Sang kakek kemudian bergegas kembali ke gubuk, sebelum kembali ke rumah. Nenek mengikutinya dengan membereskan kotak makanan yang dibawanya tadi. Sementara kakek masih membersihkan tubuhnya dari lumpur yang menempel, di sumur dekat gubuknya. Sebelum berjalan pulang kakek menyempatkan untuk melirik lagi padi-padinya dan pohon-pohon yang berada di sekitar. Daun-daun yang tadi pagi menari-nari indah karena ditiup angin sepoi-sepoi kini tertunduk menahan air, menelungkup seakan-akan merasakan dinginnya air hujan.
Tiba-tiba mata sang kakek tertuju pada pohon pisang, dengan mata tuanya ia masih dapat melihat setandan pisang dari kejauhan.
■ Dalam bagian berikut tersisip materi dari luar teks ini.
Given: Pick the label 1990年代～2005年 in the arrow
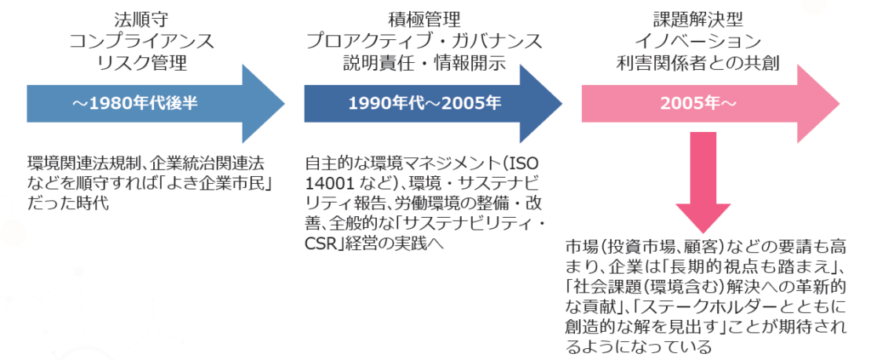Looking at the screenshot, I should point(412,103).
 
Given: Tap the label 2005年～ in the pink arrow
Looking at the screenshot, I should point(689,103).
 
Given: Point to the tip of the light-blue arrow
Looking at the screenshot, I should point(283,103).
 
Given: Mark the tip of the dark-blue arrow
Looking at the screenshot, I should point(561,103).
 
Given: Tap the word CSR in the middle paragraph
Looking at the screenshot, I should point(320,245).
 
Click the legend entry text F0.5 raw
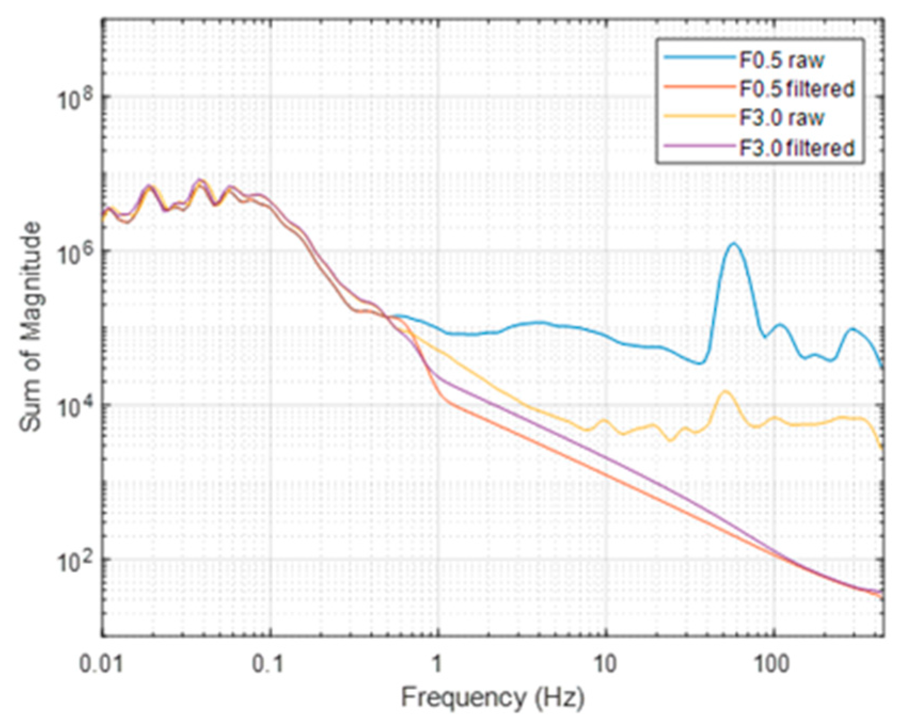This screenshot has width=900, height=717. [x=781, y=60]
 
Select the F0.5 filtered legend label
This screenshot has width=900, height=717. [x=797, y=88]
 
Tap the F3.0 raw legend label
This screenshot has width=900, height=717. [x=781, y=117]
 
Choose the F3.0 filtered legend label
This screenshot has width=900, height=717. [x=797, y=147]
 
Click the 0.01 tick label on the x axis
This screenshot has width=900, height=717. [x=101, y=665]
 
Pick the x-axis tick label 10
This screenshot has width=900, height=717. [x=606, y=665]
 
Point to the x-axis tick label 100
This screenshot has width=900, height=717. [x=772, y=665]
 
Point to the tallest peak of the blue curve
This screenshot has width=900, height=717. [x=735, y=244]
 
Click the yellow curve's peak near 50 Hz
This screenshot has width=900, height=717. [x=726, y=392]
Dihampirinya pohon pisang itu bersama istrinya dan ternyata benar pisang tersebut sudah cukup besar dan sudah bisa dipetik. Dengan bantuan sang istri pisang tersebut dapat di bawa pulang. Memang disekitar tepi sawah kakek terdapat beberapa pohon pisang yang sengaja ia tanam.
Tubuh yang lelah seharian di sawah dengan sengatan terik matahari dan guyuran air hujan yang sudah menjadi sahabat sehari-harinya kakek petani dan tidak pernah mematahkan semangat kakek untuk bekerja merawat padi-padinya. Terlihat jelas dari wajah kakek yang sangat berharap padi-padinya menguning dengan sempurna dan mendapatkan hasil yang memuaskan agar kakek dapat memenuhi kebutuhan keluarganya.
Demikianlah perjuangan kakek yang tak kenal lelah, tak peduli panas dan hujan, demi tanaman padinya ia yakin dengan pasti kelak akan ia panen. Ia yakin suatu hari nanti akan menikmati hasil jerih payahnya hari ini. Maka, ia pantang menyerah menghadapi segala tantangan dan hambatan yang menghadang. Ia bulatkan tekad untuk mempersembahkan yang terbaik.
Seharusnya, demikian juga kita dalam mengarungi kehidupan, kita harus punya tujuan yang jelas dan pasti yang akan kita capai esok lusa, dan kita bulatkan tekad dan segala daya upaya untuk mencapainya. Jangan mimpi semuanya akan berjalan lancar tanpa rintangan. Menanam padi saja pasti rumput akan ikut tumbuh, demikian juga impian yang kita tanam, pasti juga akan ditumbuhi semak dan ilalang. Kalau semak dan ilalang tidak kita bersihkan, bisa jadi impian kita akan layu dan mati.